After over a decade of not running, except in a pool where it almost doesn’t count, I decided in February to hit the pavement again. One day I just woke up remembering the rush on the high school track, my military days, and spontaneous beach jogs. Remembering the sense of accomplishment in a fully spent body. Remembering the double bonus of nature on the run. Remembering that my whole life has been a marathon, so why shouldn’t there be a more physical expression of that?
Not surprisingly, I discovered later that my daughter had joined her first running group, so she was encouraging. You know, though, how one moment something seems like destiny and then the next day you’re questioning your sanity? Well, that was me the next day. I mean, I’m pretty fit, but I’m also a Boomer and most of my generation is complaining about bad knees and hips, and aches and injuries that occur while sleeping. Although, I’ve been spared, I didn’t want to create physical problems either, so I spent a whole day wondering if I’d reached that point in life where I should just sit my butt down somewhere instead of tempting fate.
But the desire didn’t go away and when my new running shoes arrived, I laced them up and drove to my neighborhood lake with a one-mile loop, texting my daughter: Headed for my run. Pray for me. LOL. Mistakes were made immediately. How could a yogi forget to stretch? Where was my breath control? Why hadn’t I packed tissue? Why were the front of my thighs screaming after the first lap, but nothing else? On the second lap, I stretched out. That felt better. My stride had been too tentative, too tight. I also got a handle on my breathing and began to take in the beauty around me. The ducks, the lake, the tree tops, the playground, forks in the road, the red-winged bird who’d made its home mid-way.
Walk, run, walk. One song, two songs, one song. Repeat. That was my rhythm.
Within a week, I built up to looping the lake three times, even if I partially walked the last lap.
Before coronavirus, with work and LIFE, I only had two days a week for running, but then everything paused. My gym closed and like many, I went to full-time teleworking due to a subsequent Stay-At-Home order in Washington state that directed us to hunker down, except for grocery stores and outdoor exercise.
Suddenly I had all of this time to manifest my ideal running schedule of three or four days a week. No excuses.
I felt freer and happier than I had since lockdown, even though I was still in my own neighborhood.
Life looks so different now, but when I run, I don’t think about Coronavirus. I don’t think about missing my family and friends, hugs and the gym pool. I don’t think about the major job losses or the looming recession ahead for global economy. I don’t think about what life is going to be like “after” and whether I’ll be a bonafide germaphobe for the rest of my life.
I just run and my moving body keeps my mind still.
With lots of electrolytes, Epsom salt baths and mindful stretching, I’ve gotten stronger and steadier. It has also been fun to run with people from a distance, many who seem, out of necessity, to be at it for the first time or returning after a long while.

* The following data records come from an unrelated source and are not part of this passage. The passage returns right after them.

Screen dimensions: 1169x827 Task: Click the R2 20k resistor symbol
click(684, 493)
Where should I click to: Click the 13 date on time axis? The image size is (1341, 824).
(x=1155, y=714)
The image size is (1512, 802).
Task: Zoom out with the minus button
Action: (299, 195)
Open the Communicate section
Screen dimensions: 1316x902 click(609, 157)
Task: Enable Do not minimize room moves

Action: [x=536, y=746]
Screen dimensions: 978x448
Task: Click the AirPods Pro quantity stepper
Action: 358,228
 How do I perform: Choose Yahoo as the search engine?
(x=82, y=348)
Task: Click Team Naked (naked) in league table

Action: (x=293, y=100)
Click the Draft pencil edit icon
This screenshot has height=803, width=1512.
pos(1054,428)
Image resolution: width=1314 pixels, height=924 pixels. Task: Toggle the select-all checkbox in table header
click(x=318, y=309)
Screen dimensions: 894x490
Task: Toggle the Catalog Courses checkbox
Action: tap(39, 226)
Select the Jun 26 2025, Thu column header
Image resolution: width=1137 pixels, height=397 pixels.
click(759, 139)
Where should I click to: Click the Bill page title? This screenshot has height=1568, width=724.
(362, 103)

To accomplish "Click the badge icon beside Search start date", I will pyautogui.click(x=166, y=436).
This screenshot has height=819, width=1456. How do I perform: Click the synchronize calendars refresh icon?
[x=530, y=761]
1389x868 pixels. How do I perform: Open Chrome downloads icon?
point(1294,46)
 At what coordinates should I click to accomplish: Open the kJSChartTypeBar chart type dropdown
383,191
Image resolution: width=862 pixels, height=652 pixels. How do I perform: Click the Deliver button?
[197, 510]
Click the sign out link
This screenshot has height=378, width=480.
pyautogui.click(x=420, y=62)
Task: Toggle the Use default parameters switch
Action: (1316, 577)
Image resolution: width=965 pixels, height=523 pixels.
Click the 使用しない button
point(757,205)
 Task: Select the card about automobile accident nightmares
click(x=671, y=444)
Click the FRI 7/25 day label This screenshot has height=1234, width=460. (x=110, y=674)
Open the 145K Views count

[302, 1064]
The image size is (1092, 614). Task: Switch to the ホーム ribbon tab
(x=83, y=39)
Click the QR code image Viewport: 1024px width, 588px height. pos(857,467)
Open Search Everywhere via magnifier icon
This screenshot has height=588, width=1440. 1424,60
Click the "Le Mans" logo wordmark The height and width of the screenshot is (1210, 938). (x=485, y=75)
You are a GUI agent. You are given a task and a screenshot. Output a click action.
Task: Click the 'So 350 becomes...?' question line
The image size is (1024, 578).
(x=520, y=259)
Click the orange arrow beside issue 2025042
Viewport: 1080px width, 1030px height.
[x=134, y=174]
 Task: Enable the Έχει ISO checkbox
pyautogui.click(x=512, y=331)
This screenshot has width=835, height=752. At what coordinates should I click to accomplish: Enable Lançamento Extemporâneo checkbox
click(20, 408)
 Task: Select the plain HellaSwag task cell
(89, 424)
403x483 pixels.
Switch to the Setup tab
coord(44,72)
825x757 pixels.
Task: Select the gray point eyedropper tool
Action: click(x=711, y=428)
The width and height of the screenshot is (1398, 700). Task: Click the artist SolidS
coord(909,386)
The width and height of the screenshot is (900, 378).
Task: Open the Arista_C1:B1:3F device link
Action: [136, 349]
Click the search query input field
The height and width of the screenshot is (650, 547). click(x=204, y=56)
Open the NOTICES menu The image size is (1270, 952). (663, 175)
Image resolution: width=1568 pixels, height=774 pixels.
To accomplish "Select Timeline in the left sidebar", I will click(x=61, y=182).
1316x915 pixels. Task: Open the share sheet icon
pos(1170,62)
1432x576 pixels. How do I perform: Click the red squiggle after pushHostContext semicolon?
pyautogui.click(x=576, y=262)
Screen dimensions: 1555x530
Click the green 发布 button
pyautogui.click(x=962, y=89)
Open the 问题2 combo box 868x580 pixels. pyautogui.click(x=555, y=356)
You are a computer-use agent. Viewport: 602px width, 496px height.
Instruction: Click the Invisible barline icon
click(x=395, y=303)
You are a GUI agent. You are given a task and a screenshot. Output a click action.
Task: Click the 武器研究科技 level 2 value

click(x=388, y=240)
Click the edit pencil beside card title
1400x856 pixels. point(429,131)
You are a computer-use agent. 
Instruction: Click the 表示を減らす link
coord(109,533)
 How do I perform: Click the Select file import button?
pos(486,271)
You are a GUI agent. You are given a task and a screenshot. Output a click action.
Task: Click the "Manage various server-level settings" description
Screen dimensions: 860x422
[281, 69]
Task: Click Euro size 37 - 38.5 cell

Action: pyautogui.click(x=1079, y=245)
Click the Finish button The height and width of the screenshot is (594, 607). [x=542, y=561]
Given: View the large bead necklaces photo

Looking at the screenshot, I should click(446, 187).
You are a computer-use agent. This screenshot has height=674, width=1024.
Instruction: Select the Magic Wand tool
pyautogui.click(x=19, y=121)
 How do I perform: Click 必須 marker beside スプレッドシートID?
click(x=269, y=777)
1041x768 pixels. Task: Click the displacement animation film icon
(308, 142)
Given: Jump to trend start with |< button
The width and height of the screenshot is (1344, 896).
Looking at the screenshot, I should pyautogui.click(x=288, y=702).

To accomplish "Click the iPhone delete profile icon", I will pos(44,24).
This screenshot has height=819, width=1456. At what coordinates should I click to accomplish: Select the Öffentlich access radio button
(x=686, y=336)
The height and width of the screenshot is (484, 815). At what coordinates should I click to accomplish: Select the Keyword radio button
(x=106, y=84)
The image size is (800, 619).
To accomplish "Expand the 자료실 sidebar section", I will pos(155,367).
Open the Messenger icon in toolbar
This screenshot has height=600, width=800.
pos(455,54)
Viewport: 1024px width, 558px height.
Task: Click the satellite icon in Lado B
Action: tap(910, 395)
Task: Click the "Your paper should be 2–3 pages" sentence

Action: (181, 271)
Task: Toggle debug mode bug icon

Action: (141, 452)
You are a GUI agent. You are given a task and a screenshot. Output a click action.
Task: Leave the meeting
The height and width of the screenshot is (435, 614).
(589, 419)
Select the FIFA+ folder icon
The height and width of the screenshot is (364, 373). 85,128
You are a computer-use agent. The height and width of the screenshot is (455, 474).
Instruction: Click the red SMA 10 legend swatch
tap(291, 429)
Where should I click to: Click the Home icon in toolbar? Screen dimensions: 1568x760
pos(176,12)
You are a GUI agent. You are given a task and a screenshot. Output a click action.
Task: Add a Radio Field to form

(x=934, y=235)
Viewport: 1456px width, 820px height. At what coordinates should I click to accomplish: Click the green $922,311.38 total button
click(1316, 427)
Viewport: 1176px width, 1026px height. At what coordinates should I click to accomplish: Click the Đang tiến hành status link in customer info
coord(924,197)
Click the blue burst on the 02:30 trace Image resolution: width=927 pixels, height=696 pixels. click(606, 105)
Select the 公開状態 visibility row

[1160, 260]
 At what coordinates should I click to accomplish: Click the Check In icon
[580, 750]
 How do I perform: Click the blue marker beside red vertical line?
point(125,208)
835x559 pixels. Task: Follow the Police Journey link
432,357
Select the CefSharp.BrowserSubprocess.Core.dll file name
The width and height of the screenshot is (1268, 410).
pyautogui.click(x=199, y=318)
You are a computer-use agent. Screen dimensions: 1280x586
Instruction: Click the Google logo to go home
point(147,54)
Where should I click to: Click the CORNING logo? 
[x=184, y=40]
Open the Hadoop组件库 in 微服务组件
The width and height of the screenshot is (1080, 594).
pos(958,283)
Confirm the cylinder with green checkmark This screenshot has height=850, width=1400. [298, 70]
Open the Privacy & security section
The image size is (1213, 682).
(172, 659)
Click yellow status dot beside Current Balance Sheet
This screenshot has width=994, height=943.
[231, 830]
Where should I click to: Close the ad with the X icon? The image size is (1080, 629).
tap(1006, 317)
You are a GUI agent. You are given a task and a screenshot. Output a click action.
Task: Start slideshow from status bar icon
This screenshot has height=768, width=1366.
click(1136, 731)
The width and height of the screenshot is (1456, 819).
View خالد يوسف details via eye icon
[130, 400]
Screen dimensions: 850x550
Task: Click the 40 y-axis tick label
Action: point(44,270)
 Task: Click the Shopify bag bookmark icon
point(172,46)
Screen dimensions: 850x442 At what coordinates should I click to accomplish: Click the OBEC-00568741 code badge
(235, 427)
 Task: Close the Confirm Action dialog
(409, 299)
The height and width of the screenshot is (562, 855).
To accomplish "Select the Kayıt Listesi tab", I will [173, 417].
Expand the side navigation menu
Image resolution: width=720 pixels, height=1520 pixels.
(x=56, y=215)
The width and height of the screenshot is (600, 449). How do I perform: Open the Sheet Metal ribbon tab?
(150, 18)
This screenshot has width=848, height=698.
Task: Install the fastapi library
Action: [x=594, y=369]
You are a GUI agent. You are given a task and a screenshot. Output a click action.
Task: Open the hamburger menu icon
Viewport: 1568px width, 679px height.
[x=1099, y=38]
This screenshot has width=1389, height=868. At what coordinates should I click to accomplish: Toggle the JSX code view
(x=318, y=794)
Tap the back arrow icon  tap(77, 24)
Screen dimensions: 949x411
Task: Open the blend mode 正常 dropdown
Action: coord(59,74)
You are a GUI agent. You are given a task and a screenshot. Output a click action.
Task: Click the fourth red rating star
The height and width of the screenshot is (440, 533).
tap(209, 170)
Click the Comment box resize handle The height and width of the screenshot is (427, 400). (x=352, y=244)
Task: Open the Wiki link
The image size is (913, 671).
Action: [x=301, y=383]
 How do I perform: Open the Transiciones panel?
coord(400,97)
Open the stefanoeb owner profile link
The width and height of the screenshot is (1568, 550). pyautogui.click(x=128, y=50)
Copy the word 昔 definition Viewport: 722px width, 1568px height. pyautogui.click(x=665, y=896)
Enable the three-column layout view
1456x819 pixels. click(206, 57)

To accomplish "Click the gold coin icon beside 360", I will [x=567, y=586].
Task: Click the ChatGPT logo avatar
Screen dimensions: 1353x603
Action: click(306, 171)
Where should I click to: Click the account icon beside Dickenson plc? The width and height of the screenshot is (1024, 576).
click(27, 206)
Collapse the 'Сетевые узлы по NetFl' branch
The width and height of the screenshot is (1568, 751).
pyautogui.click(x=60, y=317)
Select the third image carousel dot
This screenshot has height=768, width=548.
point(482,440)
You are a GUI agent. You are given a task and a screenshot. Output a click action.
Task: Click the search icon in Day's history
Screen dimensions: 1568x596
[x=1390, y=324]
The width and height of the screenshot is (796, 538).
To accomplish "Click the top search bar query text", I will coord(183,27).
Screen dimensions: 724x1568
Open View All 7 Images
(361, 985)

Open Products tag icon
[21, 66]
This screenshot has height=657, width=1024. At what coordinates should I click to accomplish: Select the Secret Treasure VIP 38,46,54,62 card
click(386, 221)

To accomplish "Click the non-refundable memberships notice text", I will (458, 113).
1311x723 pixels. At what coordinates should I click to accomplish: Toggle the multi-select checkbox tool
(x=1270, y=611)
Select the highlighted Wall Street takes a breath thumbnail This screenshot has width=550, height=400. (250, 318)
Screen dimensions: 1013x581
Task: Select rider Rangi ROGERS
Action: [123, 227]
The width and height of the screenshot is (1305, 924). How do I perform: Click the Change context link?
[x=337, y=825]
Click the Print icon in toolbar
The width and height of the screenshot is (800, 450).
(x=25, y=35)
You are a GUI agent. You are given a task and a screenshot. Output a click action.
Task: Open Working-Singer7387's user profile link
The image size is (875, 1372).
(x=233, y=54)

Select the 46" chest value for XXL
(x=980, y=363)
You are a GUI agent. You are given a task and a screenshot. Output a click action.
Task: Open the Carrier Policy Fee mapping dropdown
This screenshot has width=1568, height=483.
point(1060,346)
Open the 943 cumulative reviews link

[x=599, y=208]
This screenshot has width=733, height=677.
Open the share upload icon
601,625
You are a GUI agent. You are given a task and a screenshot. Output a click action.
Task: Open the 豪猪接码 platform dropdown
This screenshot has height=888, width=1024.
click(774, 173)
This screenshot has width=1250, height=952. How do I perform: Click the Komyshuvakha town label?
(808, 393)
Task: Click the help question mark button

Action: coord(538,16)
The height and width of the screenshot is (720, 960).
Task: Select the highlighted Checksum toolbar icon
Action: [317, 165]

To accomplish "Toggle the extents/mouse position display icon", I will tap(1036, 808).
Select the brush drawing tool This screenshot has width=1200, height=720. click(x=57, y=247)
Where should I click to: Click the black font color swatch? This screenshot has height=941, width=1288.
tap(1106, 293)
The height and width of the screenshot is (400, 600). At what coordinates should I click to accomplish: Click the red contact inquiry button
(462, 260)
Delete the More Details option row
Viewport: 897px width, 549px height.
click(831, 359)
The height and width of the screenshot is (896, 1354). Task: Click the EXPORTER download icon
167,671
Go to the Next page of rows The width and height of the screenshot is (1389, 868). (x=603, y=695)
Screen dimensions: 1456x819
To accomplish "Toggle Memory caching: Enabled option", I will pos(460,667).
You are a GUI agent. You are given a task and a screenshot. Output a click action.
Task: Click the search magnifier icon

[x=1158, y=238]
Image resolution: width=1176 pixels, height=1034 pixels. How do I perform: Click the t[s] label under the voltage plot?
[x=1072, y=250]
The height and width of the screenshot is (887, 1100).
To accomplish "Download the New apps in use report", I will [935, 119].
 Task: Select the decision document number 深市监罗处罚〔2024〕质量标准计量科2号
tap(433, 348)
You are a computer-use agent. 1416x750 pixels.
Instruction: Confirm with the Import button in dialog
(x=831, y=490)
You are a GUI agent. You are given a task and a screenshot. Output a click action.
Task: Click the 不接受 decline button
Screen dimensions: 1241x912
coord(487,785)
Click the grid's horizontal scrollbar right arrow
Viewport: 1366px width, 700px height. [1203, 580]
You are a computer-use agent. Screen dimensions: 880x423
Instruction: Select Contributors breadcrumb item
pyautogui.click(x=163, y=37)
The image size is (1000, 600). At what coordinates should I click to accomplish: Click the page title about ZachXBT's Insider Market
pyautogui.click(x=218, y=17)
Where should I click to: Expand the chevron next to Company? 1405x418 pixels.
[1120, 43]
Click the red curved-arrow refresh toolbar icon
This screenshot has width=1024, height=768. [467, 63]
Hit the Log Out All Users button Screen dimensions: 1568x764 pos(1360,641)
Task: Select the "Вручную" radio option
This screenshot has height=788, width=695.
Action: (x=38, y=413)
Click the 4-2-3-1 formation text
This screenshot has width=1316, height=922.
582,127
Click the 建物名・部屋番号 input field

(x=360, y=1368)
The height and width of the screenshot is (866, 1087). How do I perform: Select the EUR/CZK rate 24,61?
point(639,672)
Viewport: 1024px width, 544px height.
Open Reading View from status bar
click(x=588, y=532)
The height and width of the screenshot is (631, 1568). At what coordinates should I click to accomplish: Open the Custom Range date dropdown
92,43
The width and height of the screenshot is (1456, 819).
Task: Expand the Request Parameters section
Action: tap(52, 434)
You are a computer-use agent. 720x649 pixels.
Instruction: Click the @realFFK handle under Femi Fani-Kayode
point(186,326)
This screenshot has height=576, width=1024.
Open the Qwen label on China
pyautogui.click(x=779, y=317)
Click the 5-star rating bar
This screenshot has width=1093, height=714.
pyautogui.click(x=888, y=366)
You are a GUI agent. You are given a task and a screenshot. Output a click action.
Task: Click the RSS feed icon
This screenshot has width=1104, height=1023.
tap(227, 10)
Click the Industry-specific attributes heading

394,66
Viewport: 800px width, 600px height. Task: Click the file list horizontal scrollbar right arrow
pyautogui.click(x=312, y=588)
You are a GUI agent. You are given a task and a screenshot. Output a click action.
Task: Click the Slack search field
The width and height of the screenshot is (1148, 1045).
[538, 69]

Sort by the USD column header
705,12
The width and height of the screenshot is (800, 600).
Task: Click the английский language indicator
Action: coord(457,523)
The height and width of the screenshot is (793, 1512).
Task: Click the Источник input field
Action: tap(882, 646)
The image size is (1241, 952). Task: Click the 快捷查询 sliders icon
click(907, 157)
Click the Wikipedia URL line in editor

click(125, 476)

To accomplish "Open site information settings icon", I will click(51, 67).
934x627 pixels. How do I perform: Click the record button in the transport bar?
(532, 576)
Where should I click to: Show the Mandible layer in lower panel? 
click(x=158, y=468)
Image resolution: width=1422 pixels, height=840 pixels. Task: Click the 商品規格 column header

I’m on the early shift and there are familiar faces, including a family of four – man, woman, two pre-teen sons whose expressions signal their participation wasn’t optional. From a good length behind, I found myself mimicking their pace, which felt like my pace and made it seem less like I was running alone. When they walked, I walked. When they ran, I ran. Walk, run, walk. One song, two songs, one song. Repeat. Realizing that I seemed possibly creepy early on, I waved and tossed around friendly smiles. They did the same. Now we just nod when we make eye contact, it pretty much being settled that we are part of the same track team.